The meaningfulness of any comparison of summary statistics depends entirely on your inference goals. Are you using the model to make future-looking forecasts, and care about forecast accuracy? Or are you looking at a study of data, trying to quantify the regression coefficients for purposes of analyzing relationships and effect sizes? There's no isolated, singular way to compare the models without knowing your specific inference goals.
If your goals are focused more on the prediction side you have some options. You can use the fitted parameters from your OLS model to make predictions on a hold-out or test set, and then look at the root mean squared error, or the correlation or R-squared between the test set target values and the predictions (but generally not the R-squared on the data used for fitting the model).
For the Bayesian model, you can choose one point estimate of the parameters, such as the MAP estimate, and then repeat the same test set evaluation as for OLS. This is conceptually easier, but fails to take advantage of the fact that the Bayesian model gives you a posterior distribution over the parameters.
To utilize the posterior, you could use a tool like pymc or stan to draw a lot of samples of the fitted coefficient vector from the posterior distribution. Then for each sample, calculate your performance metric on the test data like you did for OLS. Then this will give you a distribution over your test statistics, so you can see the mean and standard deviation of the performance on the test set -- something you can't as easily get from standard OLS models.
If you are more concerned with effect sizes or discussions about explanatory analysis of the coefficients, then you can separately look at the frequentist (NHST) p-values you get for the OLS parameters, and the standard error of the regression (standard error of the residuals). If you care about notions of frequentist statistical significance, these metrics give you that information.
While you can calculate Bayesian p-values and credible (high density) intervals for the coefficients in the Bayesian model, you have to be careful not to directly compare this to the frequentist analogues. A Bayesian p-value tells you something about the relative extremity of an outcome in the posterior distribution, which implicitly includes your assumption about priors and model structure. A frequentist p-value tells you something about the relative extremity of an outcome assuming the null hypothesis -- which is a different thing and is not equivalent to a posterior distribution.
You likely also want to make sure your variables have been standardized in a useful way to make coefficients comparable across the models. For example, you likely want to z-score your input predictors, or even consider normalizing by twice the standard deviation if you categorical variables (this makes coefficients directly interpretable in terms of units of standard deviation in the fitted model).

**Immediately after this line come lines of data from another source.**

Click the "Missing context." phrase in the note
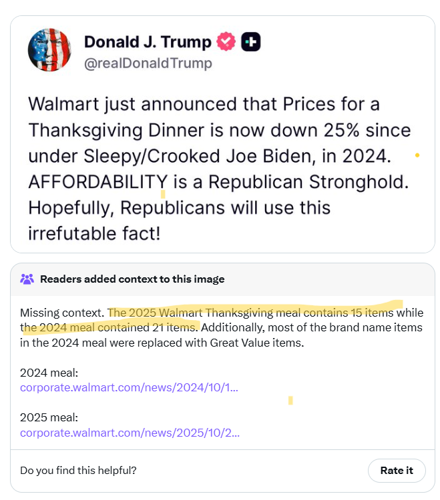 [x=62, y=313]
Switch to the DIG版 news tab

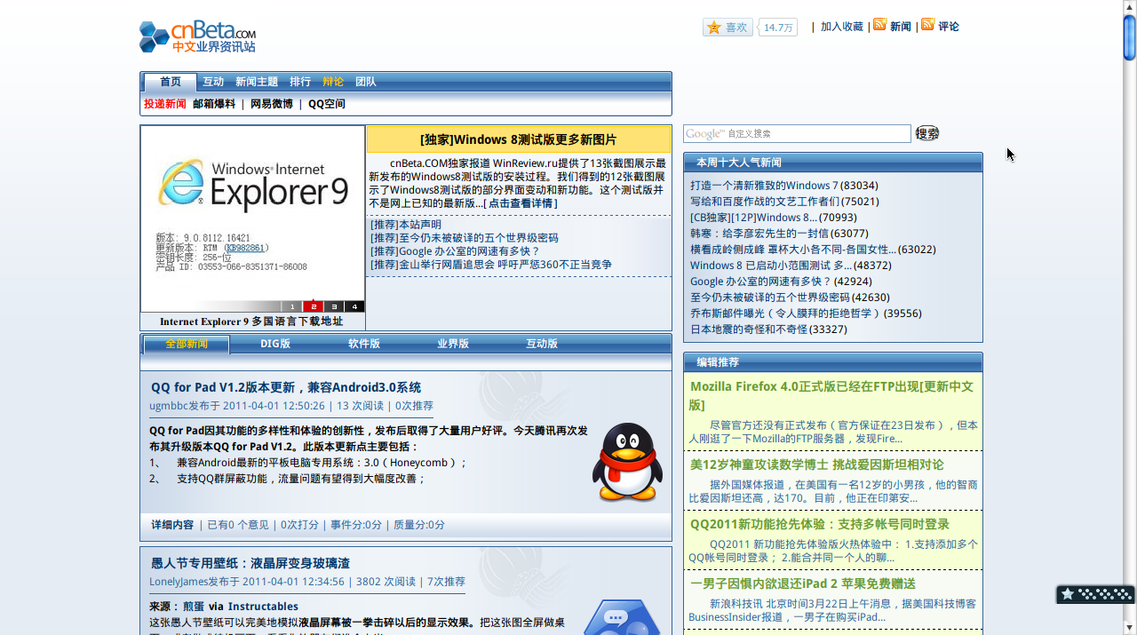[275, 344]
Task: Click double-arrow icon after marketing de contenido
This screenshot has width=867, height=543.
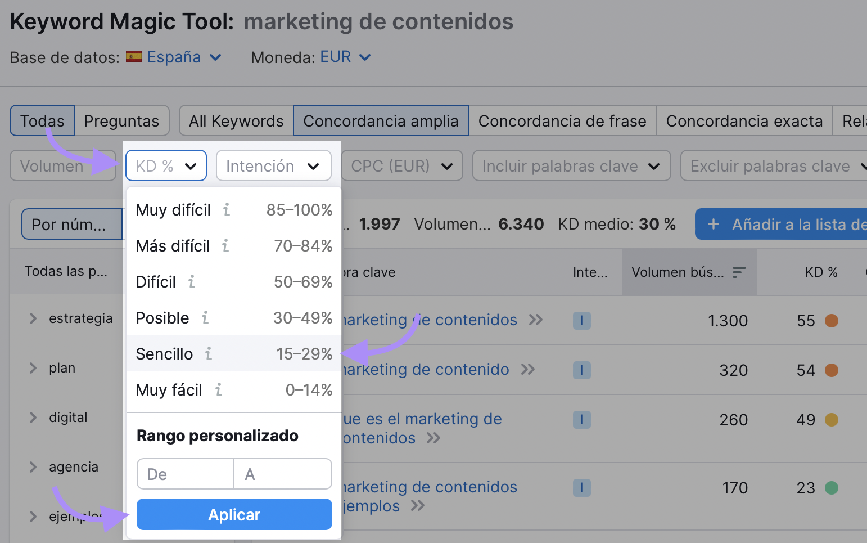Action: [x=527, y=370]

Finally, you are mentioning a hierarchical model in the Bayesian case, which suggests you are modeling different possible treatment effects for different groups of observations.
It is very difficult to create a direct equivalent for this in the frequentist setting. You can add indicator variables for different group membership, and then try to interpret the other coefficients as the baseline effect in the "default" group, and the coefficients of the indicators as the marginal additional effect when the baseline predictor is at its mean value. But this interpretation becomes really convoluted, especially as the number of groups becomes larger.
You can also try to use the machinery developed for random effects and mixed effects modeling from econometrics, but it boils down to a lot of the same indicator-variable-based techniques and it also becomes exceedingly tricky to interpret and to ensure you're modeling correlation of errors correctly (which can require clustered standard errors).
Frankly, I think if you have reason to suspect that a hierarchical model is useful for the Bayesian approach, then just ignore the OLS approaches entirely. Perhaps try to choose "uninformative priors" for your metaparameters, unless those priors can be based on previous research. And then just focus on standard methods for interpreting Bayesian p-values, posterior predictive checks, test sample accuracy metrics, and Bayesian credible intervals. Your effort will probably be better spent this way than doing mental gymnastics to argue about some interpretability connection to mixed effects models.